An unexpected bonus of Haussmann’s grand plan to modernize Paris with grands boulevards and wide streets were the little alleyways that were left behind, untouched in the reconstruction of Paris in the 19th century. Each retain their own piece of history immediately evident in the old buildings, cobbled lanes and quirky facades, and each take you back to a Paris of the past often no longer immediately visible. Montmartre was spared modernization as were great swathes from Boulevard Saint-Germain down to the Seine and it is these places with their narrow streets that attract and charm both tourists and residents of Paris alike. One such passageway runs from Boulevard Saint-Germain to rue Saint-André-des-Arts. It’s called La Cour du Commerce-Saint-André.
Indeed if you wanted to imagine an ancient Parisian walkway, cobbled of course, lined with little shops and restaurants, half covered with a glass canopy and simply bursting with history and bizarre facts, then La Cour du Commerce-Saint-André is your man. (Or woman!)

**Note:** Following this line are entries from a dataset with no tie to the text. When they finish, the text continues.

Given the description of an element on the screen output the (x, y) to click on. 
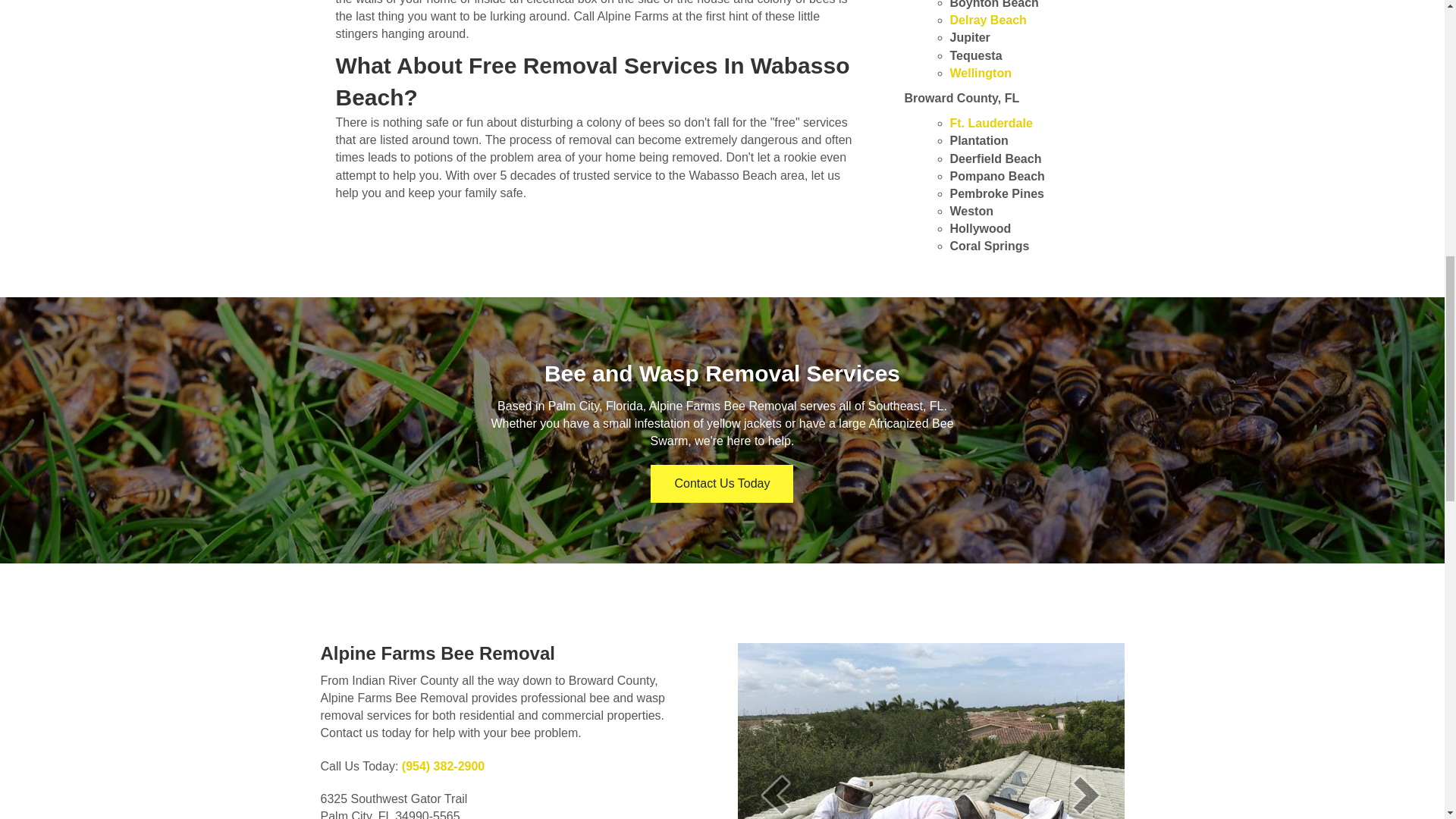
Click Here (721, 483)
Wellington (979, 72)
Delray Beach (987, 19)
Ft. Lauderdale (990, 123)
Contact Us Today (721, 483)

The cobbles were part of the fortified walls of Paris built by Philip Augustus between 1190 and 1215 so not only are you looking at history but you’re also walking on it.
It is easily missed, an opening just before Le Relais Odéon restaurant/bar that sits on the corner of Boulevard Saint-Germain and la Rue de L’Ancienne-Comédie. Black wrought iron gates lead from the bright and ever bustling Boulevard Saint-Germain into the initial gloominess of this narrow passageway.
Since 1776 this little rue has witnessed more than its share of fascinating history. One of its famous inhabitants was Georges Jacques Danton, one of the leaders of the French Revolution. Unfortunately his house, number 1, no longer exists, a victim of Haussmann’s new Boulevard Saint-Germain.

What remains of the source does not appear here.